Given records
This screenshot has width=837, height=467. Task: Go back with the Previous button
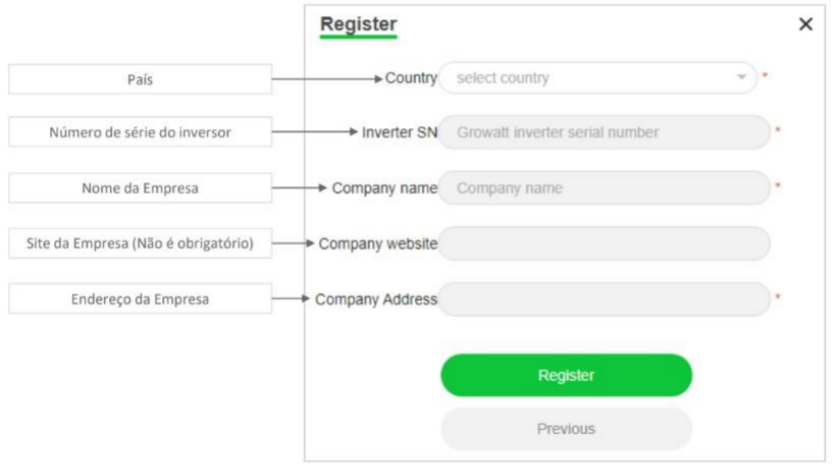click(566, 429)
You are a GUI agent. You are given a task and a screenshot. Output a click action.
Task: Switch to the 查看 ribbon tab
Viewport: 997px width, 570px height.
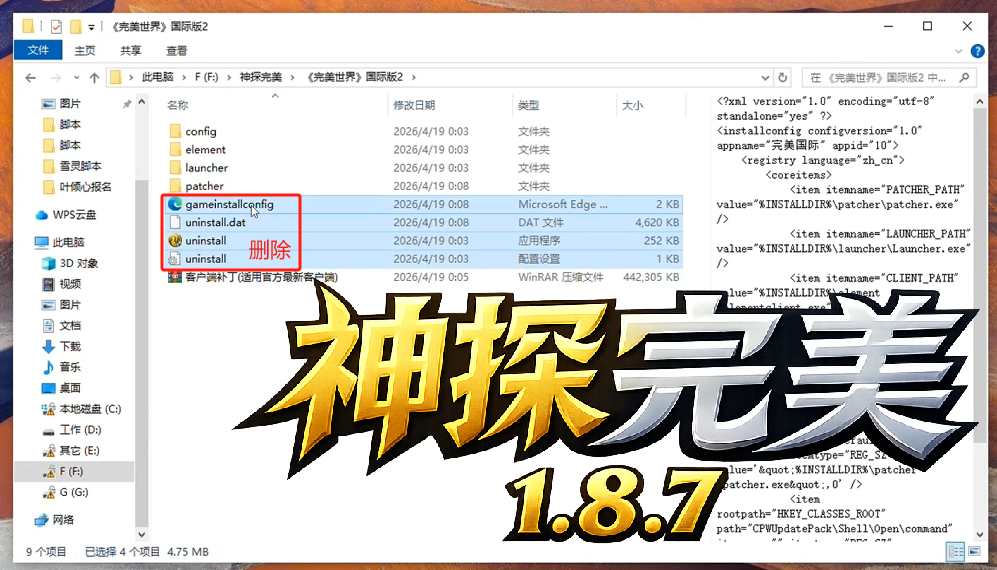coord(176,51)
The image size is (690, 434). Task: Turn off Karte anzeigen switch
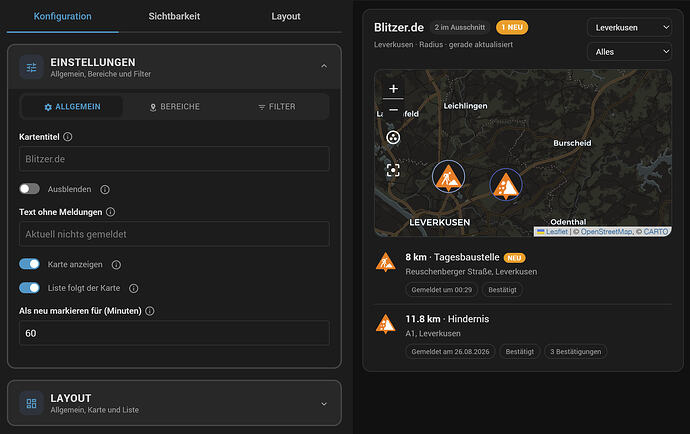(x=29, y=264)
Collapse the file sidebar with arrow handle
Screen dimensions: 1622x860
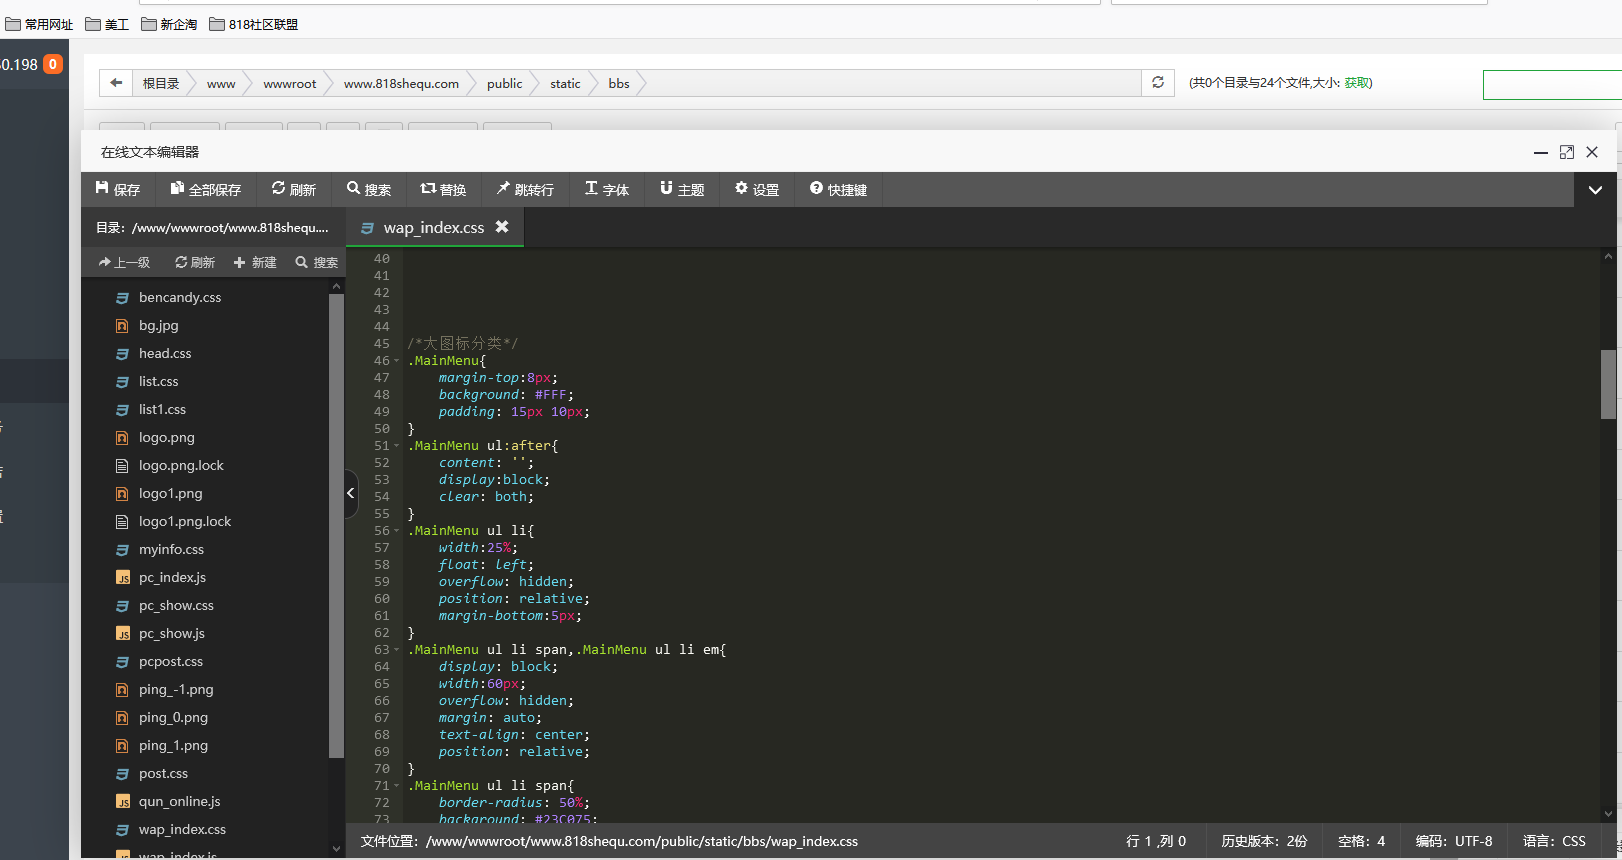coord(351,493)
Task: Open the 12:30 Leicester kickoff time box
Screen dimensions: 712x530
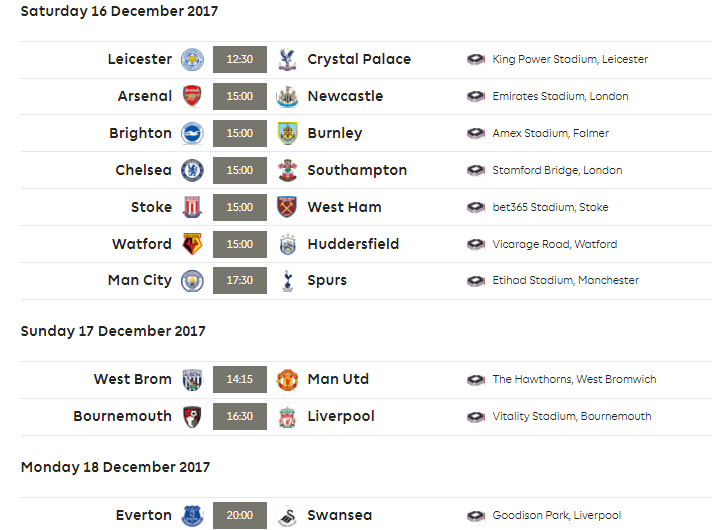Action: [x=240, y=59]
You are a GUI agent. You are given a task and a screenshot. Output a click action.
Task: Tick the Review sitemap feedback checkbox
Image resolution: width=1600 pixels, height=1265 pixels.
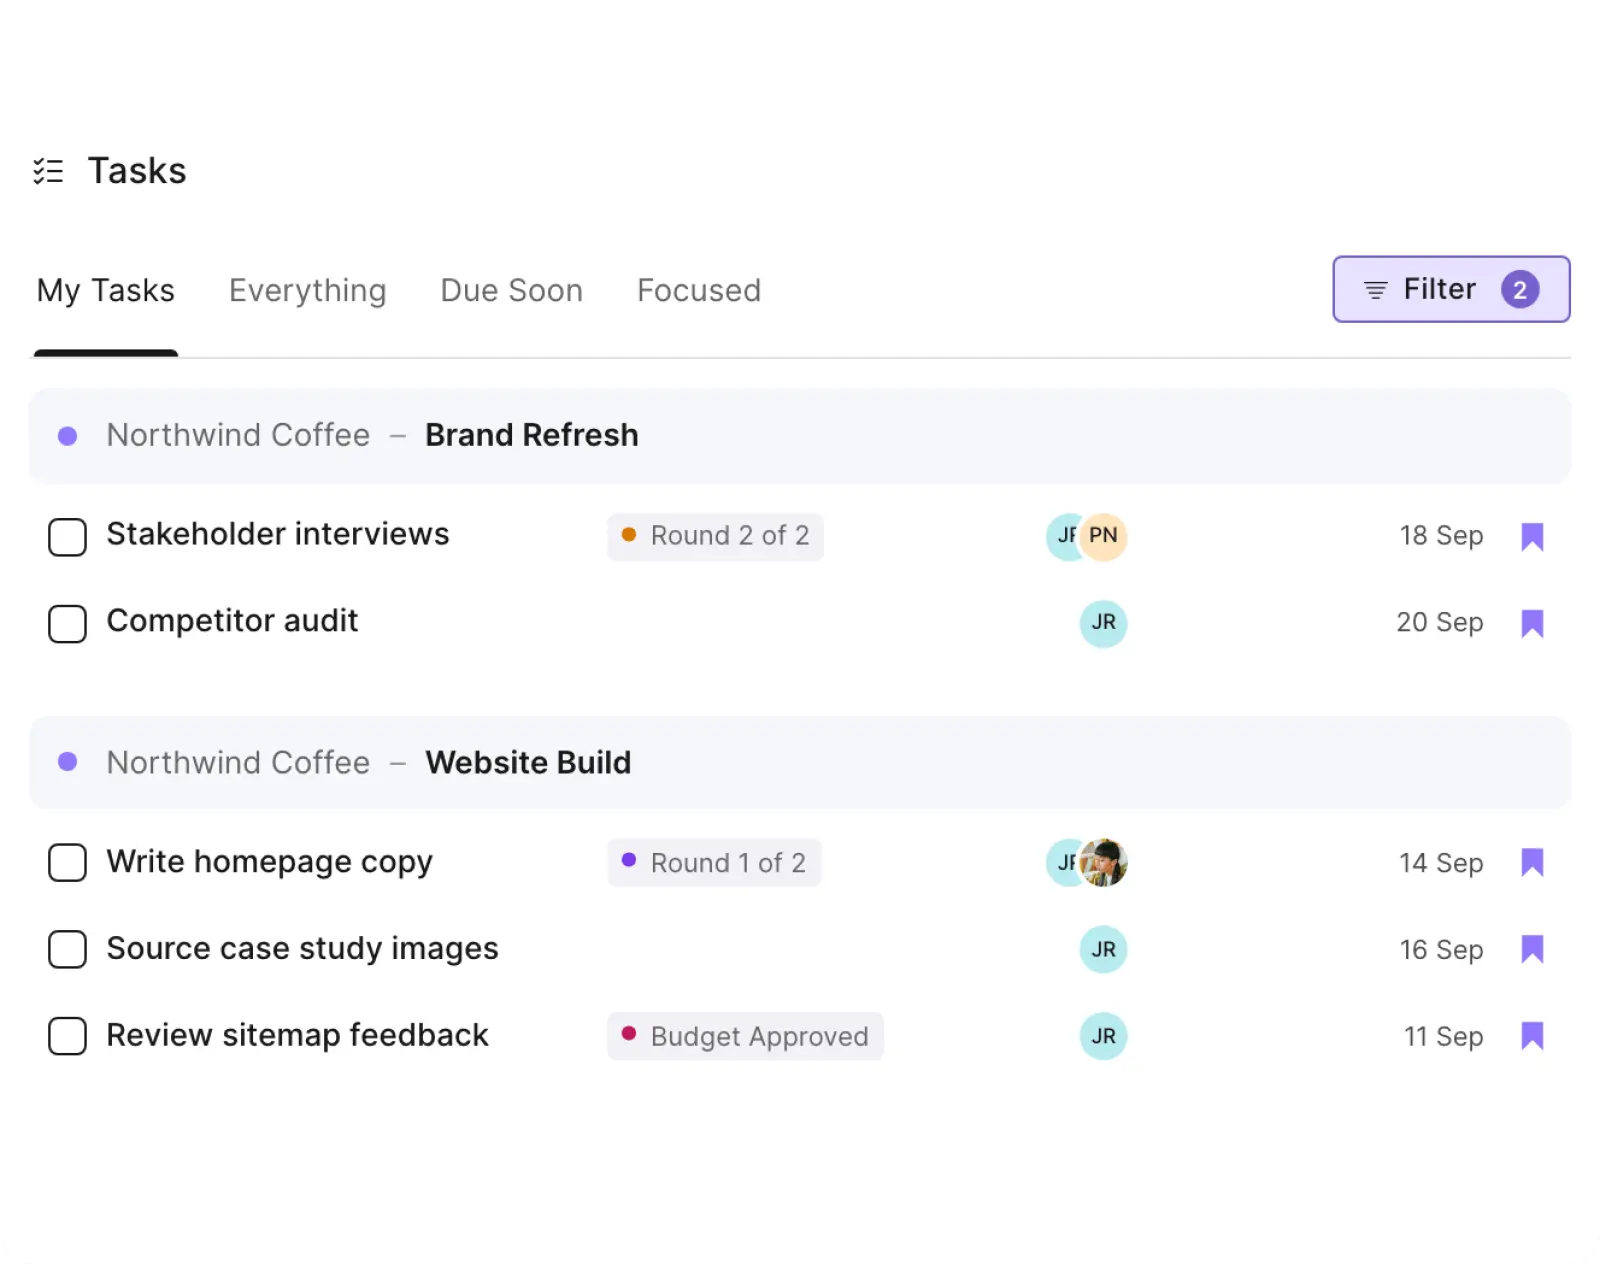coord(67,1036)
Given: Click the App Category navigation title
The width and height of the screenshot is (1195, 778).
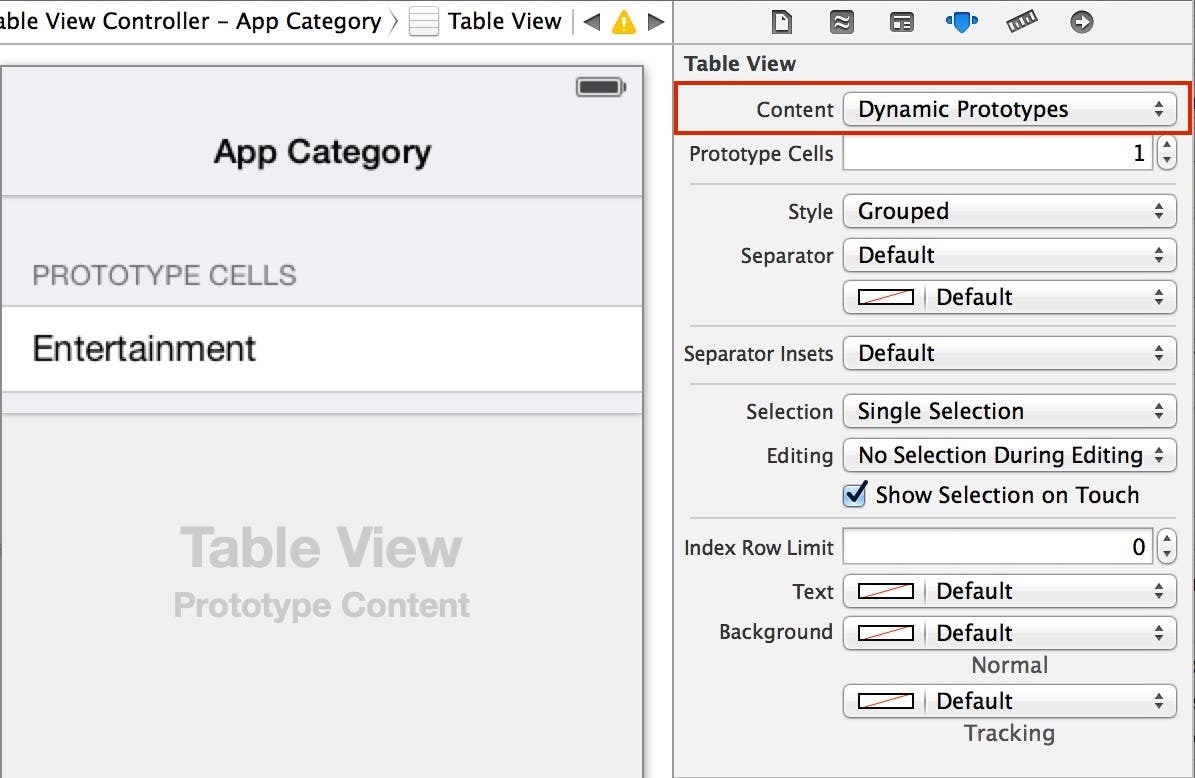Looking at the screenshot, I should point(322,152).

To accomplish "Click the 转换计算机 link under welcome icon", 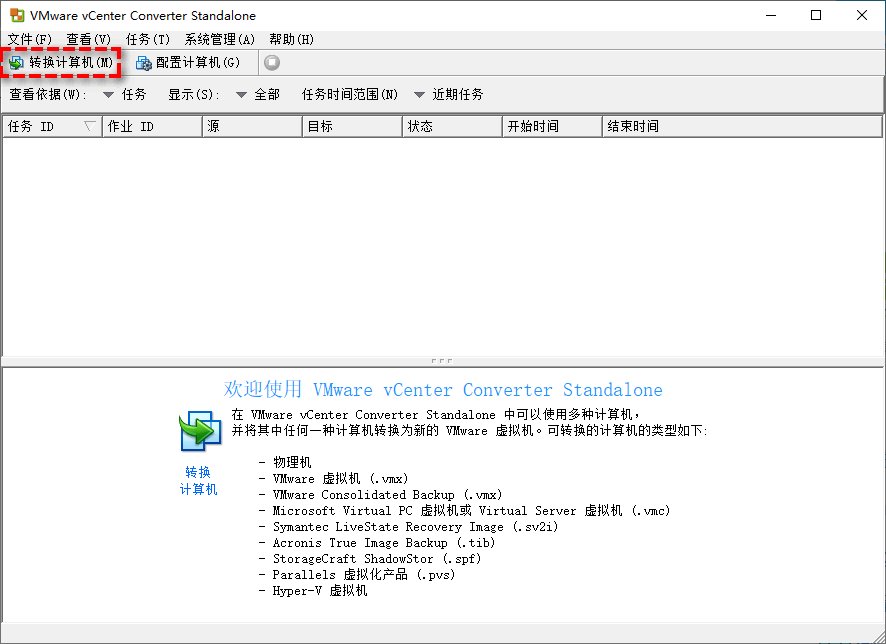I will click(198, 481).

Required action
In the listing above, find the line holding "Task: Open the" and the line holding "Task: Tick the". Reproduce those two lines and all between them exactly, leaving out pictures.

Answer to this problem
Task: Open the 12:30 Leicester kickoff time box
Screen dimensions: 712x530
Action: [x=240, y=59]
You are a GUI agent. You are given a task and a screenshot. Output a click action.
Task: Tick the Review sitemap feedback checkbox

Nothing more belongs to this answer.